### Task statement
Rewrite every one of the items below, replacing "Instruction" with "Command" and keeping all other wording the same.
——
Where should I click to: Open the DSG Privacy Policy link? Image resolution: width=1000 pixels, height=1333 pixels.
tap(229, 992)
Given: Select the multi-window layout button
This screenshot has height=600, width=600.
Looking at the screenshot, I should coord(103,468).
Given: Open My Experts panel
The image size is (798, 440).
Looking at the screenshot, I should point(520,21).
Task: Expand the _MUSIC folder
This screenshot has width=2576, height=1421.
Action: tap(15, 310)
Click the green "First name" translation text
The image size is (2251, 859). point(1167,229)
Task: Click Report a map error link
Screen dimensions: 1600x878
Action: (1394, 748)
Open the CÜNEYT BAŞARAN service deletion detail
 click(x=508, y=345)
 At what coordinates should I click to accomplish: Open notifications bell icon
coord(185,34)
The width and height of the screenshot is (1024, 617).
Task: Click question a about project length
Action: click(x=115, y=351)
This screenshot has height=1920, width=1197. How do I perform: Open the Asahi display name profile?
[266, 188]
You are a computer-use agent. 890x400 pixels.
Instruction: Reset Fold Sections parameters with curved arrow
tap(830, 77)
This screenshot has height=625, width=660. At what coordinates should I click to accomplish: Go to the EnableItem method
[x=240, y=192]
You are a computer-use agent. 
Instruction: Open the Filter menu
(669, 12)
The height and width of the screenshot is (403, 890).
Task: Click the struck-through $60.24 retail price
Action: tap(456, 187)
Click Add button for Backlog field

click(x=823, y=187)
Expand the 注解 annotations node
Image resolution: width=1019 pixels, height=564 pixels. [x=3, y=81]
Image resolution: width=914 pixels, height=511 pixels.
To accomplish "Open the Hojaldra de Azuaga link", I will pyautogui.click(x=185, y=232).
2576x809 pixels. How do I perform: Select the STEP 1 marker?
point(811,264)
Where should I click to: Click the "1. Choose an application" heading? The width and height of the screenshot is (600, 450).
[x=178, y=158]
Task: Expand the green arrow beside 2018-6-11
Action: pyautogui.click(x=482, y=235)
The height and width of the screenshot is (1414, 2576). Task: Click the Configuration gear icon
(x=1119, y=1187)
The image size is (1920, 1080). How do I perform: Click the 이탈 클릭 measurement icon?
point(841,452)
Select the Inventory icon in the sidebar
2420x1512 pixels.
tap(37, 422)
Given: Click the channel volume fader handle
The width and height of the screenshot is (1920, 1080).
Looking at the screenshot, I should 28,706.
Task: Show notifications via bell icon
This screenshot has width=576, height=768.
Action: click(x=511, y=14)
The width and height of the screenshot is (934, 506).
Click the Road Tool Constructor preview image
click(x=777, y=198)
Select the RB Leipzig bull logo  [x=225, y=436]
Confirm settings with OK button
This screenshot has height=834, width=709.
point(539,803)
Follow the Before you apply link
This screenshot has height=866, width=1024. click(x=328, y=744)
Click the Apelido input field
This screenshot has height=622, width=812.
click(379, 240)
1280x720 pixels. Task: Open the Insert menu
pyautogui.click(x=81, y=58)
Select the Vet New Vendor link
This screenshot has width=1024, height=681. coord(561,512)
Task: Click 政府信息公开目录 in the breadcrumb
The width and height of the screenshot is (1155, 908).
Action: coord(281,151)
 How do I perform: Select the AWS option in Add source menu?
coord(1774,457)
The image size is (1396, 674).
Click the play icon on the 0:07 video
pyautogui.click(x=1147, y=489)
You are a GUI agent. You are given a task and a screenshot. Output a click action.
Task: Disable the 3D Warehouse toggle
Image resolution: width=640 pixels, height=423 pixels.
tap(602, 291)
——
### Task response
Where should I click to: Open the DSG Privacy Policy link? Image resolution: width=1000 pixels, height=1333 pixels.
tap(229, 992)
Given: Select the multi-window layout button
This screenshot has height=600, width=600.
Looking at the screenshot, I should coord(103,468).
Given: Open My Experts panel
The image size is (798, 440).
Looking at the screenshot, I should point(520,21).
Task: Expand the _MUSIC folder
This screenshot has width=2576, height=1421.
Action: tap(15, 310)
Click the green "First name" translation text
The image size is (2251, 859). point(1167,229)
Task: Click Report a map error link
Screen dimensions: 1600x878
Action: (1394, 748)
Open the CÜNEYT BAŞARAN service deletion detail
 click(x=508, y=345)
 At what coordinates should I click to accomplish: Open notifications bell icon
coord(185,34)
The width and height of the screenshot is (1024, 617).
Task: Click question a about project length
Action: click(x=115, y=351)
This screenshot has height=1920, width=1197. How do I perform: Open the Asahi display name profile?
[266, 188]
You are a computer-use agent. 890x400 pixels.
Command: Reset Fold Sections parameters with curved arrow
tap(830, 77)
This screenshot has height=625, width=660. At what coordinates should I click to accomplish: Go to the EnableItem method
[x=240, y=192]
You are a computer-use agent. 
Command: Open the Filter menu
(669, 12)
The height and width of the screenshot is (403, 890).
Task: Click the struck-through $60.24 retail price
Action: tap(456, 187)
Click Add button for Backlog field

click(x=823, y=187)
Expand the 注解 annotations node
Image resolution: width=1019 pixels, height=564 pixels. [x=3, y=81]
Image resolution: width=914 pixels, height=511 pixels.
To accomplish "Open the Hojaldra de Azuaga link", I will pyautogui.click(x=185, y=232).
2576x809 pixels. How do I perform: Select the STEP 1 marker?
point(811,264)
Where should I click to: Click the "1. Choose an application" heading? The width and height of the screenshot is (600, 450).
[x=178, y=158]
Task: Expand the green arrow beside 2018-6-11
Action: pyautogui.click(x=482, y=235)
The height and width of the screenshot is (1414, 2576). Task: Click the Configuration gear icon
(x=1119, y=1187)
The image size is (1920, 1080). How do I perform: Click the 이탈 클릭 measurement icon?
point(841,452)
Select the Inventory icon in the sidebar
2420x1512 pixels.
tap(37, 422)
Given: Click the channel volume fader handle
The width and height of the screenshot is (1920, 1080).
Looking at the screenshot, I should 28,706.
Task: Show notifications via bell icon
This screenshot has width=576, height=768.
Action: click(x=511, y=14)
The width and height of the screenshot is (934, 506).
Click the Road Tool Constructor preview image
click(x=777, y=198)
Select the RB Leipzig bull logo  [x=225, y=436]
Confirm settings with OK button
This screenshot has height=834, width=709.
point(539,803)
Follow the Before you apply link
This screenshot has height=866, width=1024. click(x=328, y=744)
Click the Apelido input field
This screenshot has height=622, width=812.
click(379, 240)
1280x720 pixels. Task: Open the Insert menu
pyautogui.click(x=81, y=58)
Select the Vet New Vendor link
This screenshot has width=1024, height=681. coord(561,512)
Task: Click 政府信息公开目录 in the breadcrumb
The width and height of the screenshot is (1155, 908).
Action: coord(281,151)
 How do I perform: Select the AWS option in Add source menu?
coord(1774,457)
The image size is (1396, 674).
Click the play icon on the 0:07 video
pyautogui.click(x=1147, y=489)
You are a GUI agent. You are given a task and a screenshot. Output a click action.
Task: Disable the 3D Warehouse toggle
Image resolution: width=640 pixels, height=423 pixels.
tap(602, 291)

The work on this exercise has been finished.